▶ Prompt
Give the data again, word for word.

* * * * * * * * *

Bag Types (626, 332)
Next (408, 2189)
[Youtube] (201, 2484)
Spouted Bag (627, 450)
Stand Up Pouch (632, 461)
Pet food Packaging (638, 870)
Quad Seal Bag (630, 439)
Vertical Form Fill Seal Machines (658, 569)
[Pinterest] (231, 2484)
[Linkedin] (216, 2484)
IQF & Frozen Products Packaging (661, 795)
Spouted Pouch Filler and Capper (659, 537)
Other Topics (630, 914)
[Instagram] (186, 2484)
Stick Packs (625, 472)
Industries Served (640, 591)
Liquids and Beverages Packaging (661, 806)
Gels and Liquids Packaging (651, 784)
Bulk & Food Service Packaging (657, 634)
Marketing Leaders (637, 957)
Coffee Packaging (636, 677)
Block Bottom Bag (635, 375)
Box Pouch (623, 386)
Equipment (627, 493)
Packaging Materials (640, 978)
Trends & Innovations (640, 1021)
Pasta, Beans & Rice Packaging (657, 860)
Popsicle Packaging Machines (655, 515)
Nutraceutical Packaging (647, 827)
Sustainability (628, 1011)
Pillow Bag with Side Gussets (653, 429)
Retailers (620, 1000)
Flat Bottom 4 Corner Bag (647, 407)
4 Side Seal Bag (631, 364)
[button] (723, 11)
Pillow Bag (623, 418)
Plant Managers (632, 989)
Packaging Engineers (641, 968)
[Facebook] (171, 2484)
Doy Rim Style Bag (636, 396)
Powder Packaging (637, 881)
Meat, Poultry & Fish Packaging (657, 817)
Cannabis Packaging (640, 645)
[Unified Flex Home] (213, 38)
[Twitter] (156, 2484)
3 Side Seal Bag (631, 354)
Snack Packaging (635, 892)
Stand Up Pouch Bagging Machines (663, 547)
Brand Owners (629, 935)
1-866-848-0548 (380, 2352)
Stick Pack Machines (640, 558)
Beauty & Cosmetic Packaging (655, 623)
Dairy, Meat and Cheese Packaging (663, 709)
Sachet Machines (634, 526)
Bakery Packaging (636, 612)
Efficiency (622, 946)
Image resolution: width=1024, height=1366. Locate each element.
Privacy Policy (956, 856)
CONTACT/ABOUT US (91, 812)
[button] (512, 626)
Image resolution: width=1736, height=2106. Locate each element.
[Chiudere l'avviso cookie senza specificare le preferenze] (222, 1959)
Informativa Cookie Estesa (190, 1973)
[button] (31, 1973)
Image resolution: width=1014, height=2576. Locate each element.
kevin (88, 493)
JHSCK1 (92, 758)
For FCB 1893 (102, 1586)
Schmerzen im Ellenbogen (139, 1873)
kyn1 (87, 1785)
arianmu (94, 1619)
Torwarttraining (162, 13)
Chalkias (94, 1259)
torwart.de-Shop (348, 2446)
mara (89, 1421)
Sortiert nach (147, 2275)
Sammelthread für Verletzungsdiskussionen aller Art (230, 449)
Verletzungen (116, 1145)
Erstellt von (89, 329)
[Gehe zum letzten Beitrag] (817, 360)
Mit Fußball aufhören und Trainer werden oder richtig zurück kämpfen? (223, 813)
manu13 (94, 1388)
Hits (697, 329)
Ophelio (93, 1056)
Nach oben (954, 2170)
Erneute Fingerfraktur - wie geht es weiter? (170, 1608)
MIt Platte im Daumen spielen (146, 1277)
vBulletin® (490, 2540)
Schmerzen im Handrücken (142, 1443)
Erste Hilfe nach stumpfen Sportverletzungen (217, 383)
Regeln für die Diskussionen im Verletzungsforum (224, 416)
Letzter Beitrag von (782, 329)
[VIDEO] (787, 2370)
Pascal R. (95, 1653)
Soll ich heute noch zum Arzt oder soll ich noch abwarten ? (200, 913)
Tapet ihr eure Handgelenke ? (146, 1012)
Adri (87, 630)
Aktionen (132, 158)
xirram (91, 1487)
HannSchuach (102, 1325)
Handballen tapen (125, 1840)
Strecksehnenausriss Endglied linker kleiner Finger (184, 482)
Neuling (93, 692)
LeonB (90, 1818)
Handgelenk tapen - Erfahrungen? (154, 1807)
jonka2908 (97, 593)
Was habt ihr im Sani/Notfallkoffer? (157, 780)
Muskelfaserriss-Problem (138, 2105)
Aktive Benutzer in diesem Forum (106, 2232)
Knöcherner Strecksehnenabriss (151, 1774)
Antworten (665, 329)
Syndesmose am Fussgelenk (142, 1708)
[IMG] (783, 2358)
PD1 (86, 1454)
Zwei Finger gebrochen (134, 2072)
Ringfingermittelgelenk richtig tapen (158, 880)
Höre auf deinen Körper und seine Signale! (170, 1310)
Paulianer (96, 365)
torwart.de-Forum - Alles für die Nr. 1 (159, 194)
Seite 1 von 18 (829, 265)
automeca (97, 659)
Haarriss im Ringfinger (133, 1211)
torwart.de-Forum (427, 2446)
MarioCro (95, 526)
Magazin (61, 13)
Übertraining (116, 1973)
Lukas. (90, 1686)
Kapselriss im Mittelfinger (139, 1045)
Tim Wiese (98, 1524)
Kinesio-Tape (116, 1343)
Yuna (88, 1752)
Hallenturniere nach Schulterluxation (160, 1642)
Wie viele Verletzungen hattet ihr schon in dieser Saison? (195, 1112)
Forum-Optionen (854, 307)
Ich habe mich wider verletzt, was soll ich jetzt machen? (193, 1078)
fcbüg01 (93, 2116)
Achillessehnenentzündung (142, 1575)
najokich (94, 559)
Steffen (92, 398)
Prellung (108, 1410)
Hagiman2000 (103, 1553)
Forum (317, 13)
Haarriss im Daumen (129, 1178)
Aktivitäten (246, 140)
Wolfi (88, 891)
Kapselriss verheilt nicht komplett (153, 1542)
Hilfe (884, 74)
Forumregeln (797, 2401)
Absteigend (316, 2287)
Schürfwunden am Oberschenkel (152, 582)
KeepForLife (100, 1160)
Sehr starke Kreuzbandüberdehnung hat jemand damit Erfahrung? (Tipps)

* * * * * * * * *

▶ Response to the task
Bag Types (626, 332)
Next (408, 2189)
[Youtube] (201, 2484)
Spouted Bag (627, 450)
Stand Up Pouch (632, 461)
Pet food Packaging (638, 870)
Quad Seal Bag (630, 439)
Vertical Form Fill Seal Machines (658, 569)
[Pinterest] (231, 2484)
[Linkedin] (216, 2484)
IQF & Frozen Products Packaging (661, 795)
Spouted Pouch Filler and Capper (659, 537)
Other Topics (630, 914)
[Instagram] (186, 2484)
Stick Packs (625, 472)
Industries Served (640, 591)
Liquids and Beverages Packaging (661, 806)
Gels and Liquids Packaging (651, 784)
Bulk & Food Service Packaging (657, 634)
Marketing Leaders (637, 957)
Coffee Packaging (636, 677)
Block Bottom Bag (635, 375)
Box Pouch (623, 386)
Equipment (627, 493)
Packaging Materials (640, 978)
Trends & Innovations (640, 1021)
Pasta, Beans & Rice Packaging (657, 860)
Popsicle Packaging Machines (655, 515)
Nutraceutical Packaging (647, 827)
Sustainability (628, 1011)
Pillow Bag with Side Gussets (653, 429)
Retailers (620, 1000)
Flat Bottom 4 Corner Bag (647, 407)
4 Side Seal Bag (631, 364)
[button] (723, 11)
Pillow Bag (623, 418)
Plant Managers (632, 989)
Packaging Engineers (641, 968)
[Facebook] (171, 2484)
Doy Rim Style Bag (636, 396)
Powder Packaging (637, 881)
Meat, Poultry & Fish Packaging (657, 817)
Cannabis Packaging (640, 645)
[Unified Flex Home] (213, 38)
[Twitter] (156, 2484)
3 Side Seal Bag (631, 354)
Snack Packaging (635, 892)
Stand Up Pouch Bagging Machines (663, 547)
Brand Owners (629, 935)
1-866-848-0548 (380, 2352)
Stick Pack Machines (640, 558)
Beauty & Cosmetic Packaging (655, 623)
Dairy, Meat and Cheese Packaging (663, 709)
Sachet Machines (634, 526)
Bakery Packaging (636, 612)
Efficiency (622, 946)
Image resolution: width=1024, height=1366. Locate each element.
Privacy Policy (956, 856)
CONTACT/ABOUT US (91, 812)
[button] (512, 626)
Image resolution: width=1736, height=2106. Locate each element.
[Chiudere l'avviso cookie senza specificare le preferenze] (222, 1959)
Informativa Cookie Estesa (190, 1973)
[button] (31, 1973)
Image resolution: width=1014, height=2576. Locate each element.
kevin (88, 493)
JHSCK1 (92, 758)
For FCB 1893 (102, 1586)
Schmerzen im Ellenbogen (139, 1873)
kyn1 (87, 1785)
arianmu (94, 1619)
Torwarttraining (162, 13)
Chalkias (94, 1259)
torwart.de-Shop (348, 2446)
mara (89, 1421)
Sortiert nach (147, 2275)
Sammelthread für Verletzungsdiskussionen aller Art (230, 449)
Verletzungen (116, 1145)
Erstellt von (89, 329)
[Gehe zum letzten Beitrag] (817, 360)
Mit Fußball aufhören und Trainer werden oder richtig zurück kämpfen? (223, 813)
manu13 (94, 1388)
Hits (697, 329)
Ophelio (93, 1056)
Nach oben (954, 2170)
Erneute Fingerfraktur - wie geht es weiter? (170, 1608)
MIt Platte im Daumen spielen (146, 1277)
vBulletin® (490, 2540)
Schmerzen im Handrücken (142, 1443)
Erste Hilfe nach stumpfen Sportverletzungen (217, 383)
Regeln für die Diskussionen im Verletzungsforum (224, 416)
Letzter Beitrag von (782, 329)
[VIDEO] (787, 2370)
Pascal R. (95, 1653)
Soll ich heute noch zum Arzt oder soll ich noch abwarten ? (200, 913)
Tapet ihr eure Handgelenke ? (146, 1012)
Adri (87, 630)
Aktionen (132, 158)
xirram (91, 1487)
HannSchuach (102, 1325)
Handballen tapen (125, 1840)
Strecksehnenausriss Endglied linker kleiner Finger (184, 482)
Neuling (93, 692)
LeonB (90, 1818)
Handgelenk tapen - Erfahrungen? (154, 1807)
jonka2908 (97, 593)
Was habt ihr im Sani/Notfallkoffer? (157, 780)
Muskelfaserriss-Problem (138, 2105)
Aktive Benutzer in diesem Forum (106, 2232)
Knöcherner Strecksehnenabriss (151, 1774)
Antworten (665, 329)
Syndesmose am Fussgelenk (142, 1708)
[IMG] (783, 2358)
PD1 (86, 1454)
Zwei Finger gebrochen (134, 2072)
Ringfingermittelgelenk richtig tapen (158, 880)
Höre auf deinen Körper und seine Signale! (170, 1310)
Paulianer (96, 365)
torwart.de-Forum - Alles für die Nr. 1 (159, 194)
Seite 1 von 18 (829, 265)
automeca (97, 659)
Haarriss im Ringfinger (133, 1211)
torwart.de-Forum (427, 2446)
MarioCro (95, 526)
Magazin (61, 13)
Übertraining (116, 1973)
Lukas. (90, 1686)
Kapselriss im Mittelfinger (139, 1045)
Tim Wiese (98, 1524)
Kinesio-Tape (116, 1343)
Yuna (88, 1752)
Hallenturniere nach Schulterluxation (160, 1642)
Wie viele Verletzungen hattet ihr schon in dieser Saison? (195, 1112)
Forum-Optionen (854, 307)
Ich habe mich wider verletzt, was soll ich jetzt machen? (193, 1078)
fcbüg01 (93, 2116)
Achillessehnenentzündung (142, 1575)
najokich (94, 559)
Steffen (92, 398)
Prellung (108, 1410)
Hagiman2000 (103, 1553)
Forum (317, 13)
Haarriss im Daumen (129, 1178)
Aktivitäten (246, 140)
Wolfi (88, 891)
Kapselriss verheilt nicht komplett (153, 1542)
Hilfe (884, 74)
Forumregeln (797, 2401)
Absteigend (316, 2287)
Schürfwunden am Oberschenkel (152, 582)
KeepForLife (100, 1160)
Sehr starke Kreuzbandüberdehnung hat jemand damit Erfahrung? (Tipps)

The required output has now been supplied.